Acho que ficou um bruta oco afetivo. Uma dificuldade de lidar com amores, amizades, carinho… E com as mulheres, então? Muitas vezes não conseguimos enxergar em nossas mulheres mais do que resíduos distorcidos das nossas fantasias com Marilyns e Lindas… Por mais educados, polidos e gentis que aparentemos ser; ou por mais selvagens e escrotos que nos revelemos em noites com ou sem lua cheia.
Sonhávamos com um mundo livre.

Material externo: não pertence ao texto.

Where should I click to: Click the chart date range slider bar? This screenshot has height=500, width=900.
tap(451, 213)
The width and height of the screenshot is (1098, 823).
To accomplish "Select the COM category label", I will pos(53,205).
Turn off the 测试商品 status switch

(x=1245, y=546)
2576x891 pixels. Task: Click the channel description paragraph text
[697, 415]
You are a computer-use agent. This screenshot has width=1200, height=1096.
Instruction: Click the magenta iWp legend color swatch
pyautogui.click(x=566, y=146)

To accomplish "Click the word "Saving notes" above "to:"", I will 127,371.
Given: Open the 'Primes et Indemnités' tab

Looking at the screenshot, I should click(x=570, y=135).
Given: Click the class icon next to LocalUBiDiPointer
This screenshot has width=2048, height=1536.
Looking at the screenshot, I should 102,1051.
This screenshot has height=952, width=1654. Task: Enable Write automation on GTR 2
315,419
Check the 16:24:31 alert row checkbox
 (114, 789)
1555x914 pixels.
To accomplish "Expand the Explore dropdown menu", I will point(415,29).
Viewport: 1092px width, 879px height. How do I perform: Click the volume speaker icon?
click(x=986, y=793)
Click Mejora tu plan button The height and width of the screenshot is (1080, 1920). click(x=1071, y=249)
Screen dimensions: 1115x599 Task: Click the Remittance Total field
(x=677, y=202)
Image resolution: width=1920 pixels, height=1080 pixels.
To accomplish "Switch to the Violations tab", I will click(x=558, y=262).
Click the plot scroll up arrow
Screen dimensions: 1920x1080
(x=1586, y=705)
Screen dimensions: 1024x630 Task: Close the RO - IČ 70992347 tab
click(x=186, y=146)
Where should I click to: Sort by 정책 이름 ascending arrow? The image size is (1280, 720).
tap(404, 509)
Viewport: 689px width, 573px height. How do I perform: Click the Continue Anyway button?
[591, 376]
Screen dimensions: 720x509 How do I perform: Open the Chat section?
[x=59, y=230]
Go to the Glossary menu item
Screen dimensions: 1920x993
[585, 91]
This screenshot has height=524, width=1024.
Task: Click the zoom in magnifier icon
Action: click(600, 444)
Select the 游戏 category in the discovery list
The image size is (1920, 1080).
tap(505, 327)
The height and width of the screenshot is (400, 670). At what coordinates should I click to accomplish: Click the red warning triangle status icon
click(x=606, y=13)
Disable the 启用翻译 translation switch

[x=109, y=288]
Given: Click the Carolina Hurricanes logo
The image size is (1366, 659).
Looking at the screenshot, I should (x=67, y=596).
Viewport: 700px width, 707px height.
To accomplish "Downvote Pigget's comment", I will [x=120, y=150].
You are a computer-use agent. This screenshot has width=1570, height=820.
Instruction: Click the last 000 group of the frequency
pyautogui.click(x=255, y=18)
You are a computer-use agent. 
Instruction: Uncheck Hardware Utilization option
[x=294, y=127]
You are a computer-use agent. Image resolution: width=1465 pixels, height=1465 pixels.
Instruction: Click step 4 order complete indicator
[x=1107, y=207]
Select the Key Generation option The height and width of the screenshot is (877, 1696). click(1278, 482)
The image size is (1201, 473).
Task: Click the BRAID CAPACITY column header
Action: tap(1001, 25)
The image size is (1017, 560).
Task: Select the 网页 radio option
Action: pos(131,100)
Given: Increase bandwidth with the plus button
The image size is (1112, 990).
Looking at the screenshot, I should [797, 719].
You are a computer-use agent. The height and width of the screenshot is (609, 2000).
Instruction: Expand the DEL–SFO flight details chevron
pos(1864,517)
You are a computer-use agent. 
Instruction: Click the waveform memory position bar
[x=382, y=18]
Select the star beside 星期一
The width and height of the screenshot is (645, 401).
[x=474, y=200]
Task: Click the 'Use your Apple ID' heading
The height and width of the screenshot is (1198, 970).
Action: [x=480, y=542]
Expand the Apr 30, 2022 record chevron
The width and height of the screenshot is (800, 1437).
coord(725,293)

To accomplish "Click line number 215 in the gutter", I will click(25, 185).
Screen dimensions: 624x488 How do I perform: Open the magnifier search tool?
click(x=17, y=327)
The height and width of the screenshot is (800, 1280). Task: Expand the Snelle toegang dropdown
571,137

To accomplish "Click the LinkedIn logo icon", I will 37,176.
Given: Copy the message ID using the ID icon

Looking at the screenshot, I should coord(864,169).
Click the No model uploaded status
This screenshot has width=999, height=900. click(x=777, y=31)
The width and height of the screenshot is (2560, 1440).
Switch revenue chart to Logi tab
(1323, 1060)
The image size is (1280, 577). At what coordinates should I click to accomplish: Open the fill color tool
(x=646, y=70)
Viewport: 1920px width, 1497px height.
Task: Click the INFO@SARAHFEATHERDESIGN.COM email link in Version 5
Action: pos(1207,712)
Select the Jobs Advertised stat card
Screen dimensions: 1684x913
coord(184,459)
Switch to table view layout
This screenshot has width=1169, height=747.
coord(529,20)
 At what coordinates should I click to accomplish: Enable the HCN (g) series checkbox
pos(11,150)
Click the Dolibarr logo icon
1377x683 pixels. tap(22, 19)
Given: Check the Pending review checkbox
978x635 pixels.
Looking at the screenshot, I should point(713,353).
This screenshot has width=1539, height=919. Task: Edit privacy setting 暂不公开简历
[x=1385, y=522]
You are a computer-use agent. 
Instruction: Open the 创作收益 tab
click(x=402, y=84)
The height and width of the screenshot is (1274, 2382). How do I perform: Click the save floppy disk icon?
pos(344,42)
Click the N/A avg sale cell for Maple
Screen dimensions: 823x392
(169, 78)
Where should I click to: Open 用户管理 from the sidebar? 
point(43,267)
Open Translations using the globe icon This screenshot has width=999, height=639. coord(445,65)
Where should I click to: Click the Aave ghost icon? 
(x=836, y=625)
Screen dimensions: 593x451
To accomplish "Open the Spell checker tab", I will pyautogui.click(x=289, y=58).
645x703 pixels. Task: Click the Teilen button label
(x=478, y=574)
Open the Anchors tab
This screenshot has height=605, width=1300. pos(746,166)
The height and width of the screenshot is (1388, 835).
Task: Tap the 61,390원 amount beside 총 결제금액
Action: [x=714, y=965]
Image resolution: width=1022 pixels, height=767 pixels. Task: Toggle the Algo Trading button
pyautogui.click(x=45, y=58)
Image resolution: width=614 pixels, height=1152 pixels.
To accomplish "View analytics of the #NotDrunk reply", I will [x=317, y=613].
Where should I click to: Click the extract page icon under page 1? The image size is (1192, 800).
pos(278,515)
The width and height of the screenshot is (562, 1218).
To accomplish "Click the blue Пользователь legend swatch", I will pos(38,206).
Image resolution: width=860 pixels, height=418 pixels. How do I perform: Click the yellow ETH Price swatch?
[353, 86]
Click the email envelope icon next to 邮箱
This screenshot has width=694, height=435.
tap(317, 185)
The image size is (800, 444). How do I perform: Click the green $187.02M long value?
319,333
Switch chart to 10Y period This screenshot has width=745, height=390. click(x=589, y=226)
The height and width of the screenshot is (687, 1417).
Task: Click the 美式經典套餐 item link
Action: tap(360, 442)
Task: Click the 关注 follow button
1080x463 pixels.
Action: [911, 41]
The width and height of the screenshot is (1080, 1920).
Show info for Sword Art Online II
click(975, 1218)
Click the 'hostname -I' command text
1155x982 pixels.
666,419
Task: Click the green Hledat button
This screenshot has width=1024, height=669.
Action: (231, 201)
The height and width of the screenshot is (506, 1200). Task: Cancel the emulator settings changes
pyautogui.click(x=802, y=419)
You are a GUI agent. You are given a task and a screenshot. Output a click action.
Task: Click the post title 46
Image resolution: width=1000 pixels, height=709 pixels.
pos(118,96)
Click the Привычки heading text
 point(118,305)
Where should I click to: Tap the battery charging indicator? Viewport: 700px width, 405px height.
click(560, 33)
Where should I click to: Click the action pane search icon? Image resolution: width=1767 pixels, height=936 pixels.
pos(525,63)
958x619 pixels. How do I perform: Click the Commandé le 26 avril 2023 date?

Com amor livre. Com liberdade política. Liberdade de expressão. Com liberdade.
A liberdade veio.
Ou não?
Ou só um pedaço?
O que fazemos com isso?
Como lidamos com essa perspectiva, nós que nos criamos em domingos de Silvio Santos… Onde a Gretchen vencia no “Qual é a Música?” Ora, até a Gretchen hoje seguiu os caminhos abertos por Miss Linda e já fez os seus pornôs.
Enfim, a gente tá só tocando o puteiro?
Como olhar o Brasil contemporâneo e, nele, por um instante, ou durante um espetáculo como A Irmandade, que estamos fazendo na Cia. Da Obesidade, com seus 50 minutos, observar, com carinho mas sem idealizações ou concessões, essa geração de homens que cresceu nos 70?
A nossa, a minha geração.
É difícil explicar como, em alguns aspectos, ainda somos ingênuos. É difícil contar o quanto nos fudemos. O quanto é duro ficar dando risada pro senso comum que infesta o mundo. E, ainda mais, dar risada do próprio desespero e da própria perplexidade.
Às vezes me sinto muito sem noção. Ou puramente pretensioso. A maior parte do tempo, me sinto tomado por um tesão criativo… Uma fúria poética cega… Difícil tatear material tão quente, tão próximo…
Dá alento nessa hora ler Richard Sennett, Bauman, Gorzs, Delilo, Coeteze, Roth, Carvalho… E outros, com seus berros anticonformistas.
Também ajuda mergulhar na liberdade virtual do YouTube, e reencontrar nacos da Marilyn, da Georgina, da Linda. E aí vir pra essa pequena caverna do blog e derramar esses pensamentos. Soltar a voz nas estradas virtuais (pra parafrasear um verso dos 60, 70, de Fernando Brant).
Acima de tudo, que prazer o artesanato, a composição da peça, principalmente ao lado dos meus parceiros Guilherme, Marcão e Dill.
É graças a eles que estamos encontrando e solucionando (ou equacionando, o que é ainda melhor) os enigmas da Irmandade. Um a um. Ensaio a ensaio. Lá na sala do Gui, como quando fazia (fazíamos) teatrinho na infância.
Teatro é meditação.
Segunda, estaremos lá, no fringe.
Que a santíssima trindade do pornô dos abençoe.